You are viewing a plain text version of this content. The canonical link for it is here.
Posted to user@ignite.apache.org by arthi <Ar...@nielsen.com> on 2016/04/26 10:25:35 UTC

loadCache takes long time to complete with million rows

Hi Team,

I am loading a partitioned cache with 30Million rows using loadCache API
from a persistence store.
The data gets loaded into the cache, but the process takes a long time to
complete.

Here is the config - 
<bean class="org.apache.ignite.configuration.CacheConfiguration">
					<property name="name" value="SHOP_ITEM_BITMAP_CACHE" />
					<property name="eagerTtl" value="false"/>
					<property name="copyOnRead" value="false"/>
					<property name="atomicityMode" value="ATOMIC"/>
                    <property name="backups" value="0"/>
					<property name="memoryMode" value="OFFHEAP_TIERED"/>
					<property name="offHeapMaxMemory" value="0"/>				
					<property name="swapEnabled" value="false"/>
					<property name="cacheMode" value="PARTITIONED" />
					<property name="affinity">
						<bean
class="org.apache.ignite.cache.affinity.rendezvous.RendezvousAffinityFunction">
							<property name="partitions" value="64"/>
						</bean>
					</property>
					<property name="cacheStoreFactory">
						<bean
class="javax.cache.configuration.FactoryBuilder$SingletonFactory">
						  <constructor-arg>
							<bean
class="com.nielsen.poc.aggregation.ignite.datagrid.store.ShopItemBitmapStore">										  
							</bean>
						  </constructor-arg>
						</bean>
					</property>
					<property name="readThrough" value="true" />
					<property name="queryEntities">
						<list>
							<bean class="org.apache.ignite.cache.QueryEntity">
								<property name="keyType" value="org.apache.ignite.cache.AffinityKey"
/>
								<property name="valueType"
value="com.nielsen.poc.aggregation.ignite.datagrid.model.ShopItemBitmap" />								
								<property name="fields">
									<map>
										<entry key="id" value="java.lang.Integer" />	
										<entry key="sid_per_id" value="java.lang.Integer" />
										<entry key="sid_mah_id" value="java.lang.Integer" />
										<entry key="sid_itm_id" value="java.lang.Integer" />
										<entry key="sid_prm_id" value="java.lang.Integer" />
										<entry key="sid_cha_code" value="java.lang.String" />
										<entry key="sid_service" value="java.lang.String" />
										<entry key="sid_itm_dist" value="java.lang.String" />	
										<entry key="category" value="java.lang.String" />										
									</map>
								</property>	
								<property name="indexes">
									<list>
										<bean class="org.apache.ignite.cache.QueryIndex">											
											<constructor-arg index="0">
												<list>
													<value>sid_mah_id</value>
													<value>category</value>														
													<value>sid_per_id</value>																																					
												</list>
											</constructor-arg>
											<constructor-arg index="1" value="SORTED"/>
										</bean>
									</list>
								</property>
							</bean>
						</list>
					</property>
				</bean>

can you please guide to see what the issue is?
The same loadCache API can work faster for smaller data sets.

Thanks,
Arthi



--
View this message in context: http://apache-ignite-users.70518.x6.nabble.com/loadCache-takes-long-time-to-complete-with-million-rows-tp4534.html
Sent from the Apache Ignite Users mailing list archive at Nabble.com.

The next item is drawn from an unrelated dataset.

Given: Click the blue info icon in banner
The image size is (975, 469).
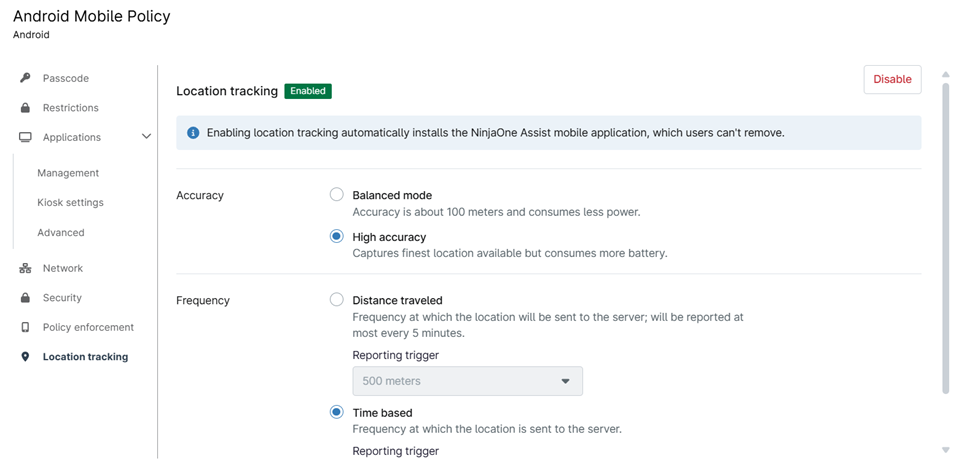Looking at the screenshot, I should point(193,133).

RE: loadCache takes long time to complete with million rows

Posted by vkulichenko <va...@gmail.com>.
Hi Arthi,

I'm a bit confused. You say that the data is in cache after 30 minutes, but
the process finishes only after 3 hours. While debugging this, did you get
any idea what is happening during this additional time?

-Val



--
View this message in context: http://apache-ignite-users.70518.x6.nabble.com/loadCache-takes-long-time-to-complete-with-million-rows-tp4534p4638.html
Sent from the Apache Ignite Users mailing list archive at Nabble.com.

RE: loadCache takes long time to complete with million rows

Posted by arthi <Ar...@nielsen.com>.
Hi Val,

I debugged it. I have 11 nodes in my cluster. I have a partitioned cache,
and it has a affinity co-location defined. 

For a cache load of 29786526 values into the partitioned cache, it takes
close to 3 hours. But, when I monitor the cache during loading, the entire
data is into the cache by just 30 mins, I use
cache.size(CachePeekMode.OFFHEAP)) to peak into the cache. But, the process
takes 2.5 hrs extra to complete. 

I am loading the cache progressively for mulitple runs, and each run needs
to load 29786526 values. I would ideally would want each run to take a
little more than 30mins, but, it takes close to 3 hrs... Is this related to
any commit config? or data rebalancing config?

Please advice.

Thanks,
Arthi




--
View this message in context: http://apache-ignite-users.70518.x6.nabble.com/loadCache-takes-long-time-to-complete-with-million-rows-tp4534p4592.html
Sent from the Apache Ignite Users mailing list archive at Nabble.com.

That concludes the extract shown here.